## WHAT NEEDS TO BE DONE:
Format the entries below as a Markdown table with the columns Row and Entry line, one numbered row per line, leaving out blank lines.

· · · · ·

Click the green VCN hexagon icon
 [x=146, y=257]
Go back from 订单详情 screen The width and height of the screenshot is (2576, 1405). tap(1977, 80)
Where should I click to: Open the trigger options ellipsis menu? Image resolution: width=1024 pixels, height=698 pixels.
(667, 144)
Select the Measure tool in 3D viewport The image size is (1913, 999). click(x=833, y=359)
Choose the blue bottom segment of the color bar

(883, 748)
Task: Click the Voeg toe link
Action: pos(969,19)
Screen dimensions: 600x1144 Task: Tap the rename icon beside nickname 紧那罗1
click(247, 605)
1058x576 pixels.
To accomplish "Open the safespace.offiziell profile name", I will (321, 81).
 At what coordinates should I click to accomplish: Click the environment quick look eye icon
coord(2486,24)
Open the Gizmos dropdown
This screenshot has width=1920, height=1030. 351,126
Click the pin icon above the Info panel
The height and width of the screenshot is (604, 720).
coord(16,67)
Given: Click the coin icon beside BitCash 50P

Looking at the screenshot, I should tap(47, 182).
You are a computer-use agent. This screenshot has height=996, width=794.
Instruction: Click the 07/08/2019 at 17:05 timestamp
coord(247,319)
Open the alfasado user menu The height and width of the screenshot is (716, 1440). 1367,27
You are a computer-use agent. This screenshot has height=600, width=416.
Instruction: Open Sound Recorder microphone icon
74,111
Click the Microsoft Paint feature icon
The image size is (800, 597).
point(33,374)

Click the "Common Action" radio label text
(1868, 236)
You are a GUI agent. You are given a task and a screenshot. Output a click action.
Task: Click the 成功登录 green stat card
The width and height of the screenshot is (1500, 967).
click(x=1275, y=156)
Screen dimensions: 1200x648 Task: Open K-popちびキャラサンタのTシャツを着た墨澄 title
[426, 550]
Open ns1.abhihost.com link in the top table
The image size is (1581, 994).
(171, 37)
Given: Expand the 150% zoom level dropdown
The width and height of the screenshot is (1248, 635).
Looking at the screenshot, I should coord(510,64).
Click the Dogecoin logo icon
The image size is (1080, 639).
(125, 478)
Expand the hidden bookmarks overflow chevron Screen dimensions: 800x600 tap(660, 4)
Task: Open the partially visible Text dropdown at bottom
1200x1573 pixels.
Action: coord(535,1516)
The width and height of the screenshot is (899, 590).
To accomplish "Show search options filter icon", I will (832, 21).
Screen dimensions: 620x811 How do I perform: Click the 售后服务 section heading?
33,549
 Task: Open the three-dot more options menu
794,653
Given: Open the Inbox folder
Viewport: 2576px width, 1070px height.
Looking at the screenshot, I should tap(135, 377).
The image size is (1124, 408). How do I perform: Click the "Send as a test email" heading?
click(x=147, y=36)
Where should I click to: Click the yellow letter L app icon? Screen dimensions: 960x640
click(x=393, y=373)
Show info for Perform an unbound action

· · · · ·

## RESULT OF THIS TASK:
| Row | Entry line |
|---|---|
| 1 | Click the green VCN hexagon icon |
| 2 |  [x=146, y=257] |
| 3 | Go back from 订单详情 screen The width and height of the screenshot is (2576, 1405). tap(1977, 80) |
| 4 | Where should I click to: Open the trigger options ellipsis menu? Image resolution: width=1024 pixels, height=698 pixels. |
| 5 | (667, 144) |
| 6 | Select the Measure tool in 3D viewport The image size is (1913, 999). click(x=833, y=359) |
| 7 | Choose the blue bottom segment of the color bar |
| 8 | (883, 748) |
| 9 | Task: Click the Voeg toe link |
| 10 | Action: pos(969,19) |
| 11 | Screen dimensions: 600x1144 Task: Tap the rename icon beside nickname 紧那罗1 |
| 12 | click(247, 605) |
| 13 | 1058x576 pixels. |
| 14 | To accomplish "Open the safespace.offiziell profile name", I will (321, 81). |
| 15 |  At what coordinates should I click to accomplish: Click the environment quick look eye icon |
| 16 | coord(2486,24) |
| 17 | Open the Gizmos dropdown |
| 18 | This screenshot has width=1920, height=1030. 351,126 |
| 19 | Click the pin icon above the Info panel |
| 20 | The height and width of the screenshot is (604, 720). |
| 21 | coord(16,67) |
| 22 | Given: Click the coin icon beside BitCash 50P |
| 23 | Looking at the screenshot, I should tap(47, 182). |
| 24 | You are a computer-use agent. This screenshot has height=996, width=794. |
| 25 | Instruction: Click the 07/08/2019 at 17:05 timestamp |
| 26 | coord(247,319) |
| 27 | Open the alfasado user menu The height and width of the screenshot is (716, 1440). 1367,27 |
| 28 | You are a computer-use agent. This screenshot has height=600, width=416. |
| 29 | Instruction: Open Sound Recorder microphone icon |
| 30 | 74,111 |
| 31 | Click the Microsoft Paint feature icon |
| 32 | The image size is (800, 597). |
| 33 | point(33,374) |
| 34 | Click the "Common Action" radio label text |
| 35 | (1868, 236) |
| 36 | You are a GUI agent. You are given a task and a screenshot. Output a click action. |
| 37 | Task: Click the 成功登录 green stat card |
| 38 | The width and height of the screenshot is (1500, 967). |
| 39 | click(x=1275, y=156) |
| 40 | Screen dimensions: 1200x648 Task: Open K-popちびキャラサンタのTシャツを着た墨澄 title |
| 41 | [426, 550] |
| 42 | Open ns1.abhihost.com link in the top table |
| 43 | The image size is (1581, 994). |
| 44 | (171, 37) |
| 45 | Given: Expand the 150% zoom level dropdown |
| 46 | The width and height of the screenshot is (1248, 635). |
| 47 | Looking at the screenshot, I should coord(510,64). |
| 48 | Click the Dogecoin logo icon |
| 49 | The image size is (1080, 639). |
| 50 | (125, 478) |
| 51 | Expand the hidden bookmarks overflow chevron Screen dimensions: 800x600 tap(660, 4) |
| 52 | Task: Open the partially visible Text dropdown at bottom |
| 53 | 1200x1573 pixels. |
| 54 | Action: coord(535,1516) |
| 55 | The width and height of the screenshot is (899, 590). |
| 56 | To accomplish "Show search options filter icon", I will (832, 21). |
| 57 | Screen dimensions: 620x811 How do I perform: Click the 售后服务 section heading? |
| 58 | 33,549 |
| 59 |  Task: Open the three-dot more options menu |
| 60 | 794,653 |
| 61 | Given: Open the Inbox folder |
| 62 | Viewport: 2576px width, 1070px height. |
| 63 | Looking at the screenshot, I should tap(135, 377). |
| 64 | The image size is (1124, 408). How do I perform: Click the "Send as a test email" heading? |
| 65 | click(x=147, y=36) |
| 66 | Where should I click to: Click the yellow letter L app icon? Screen dimensions: 960x640 |
| 67 | click(x=393, y=373) |
| 68 | Show info for Perform an unbound action |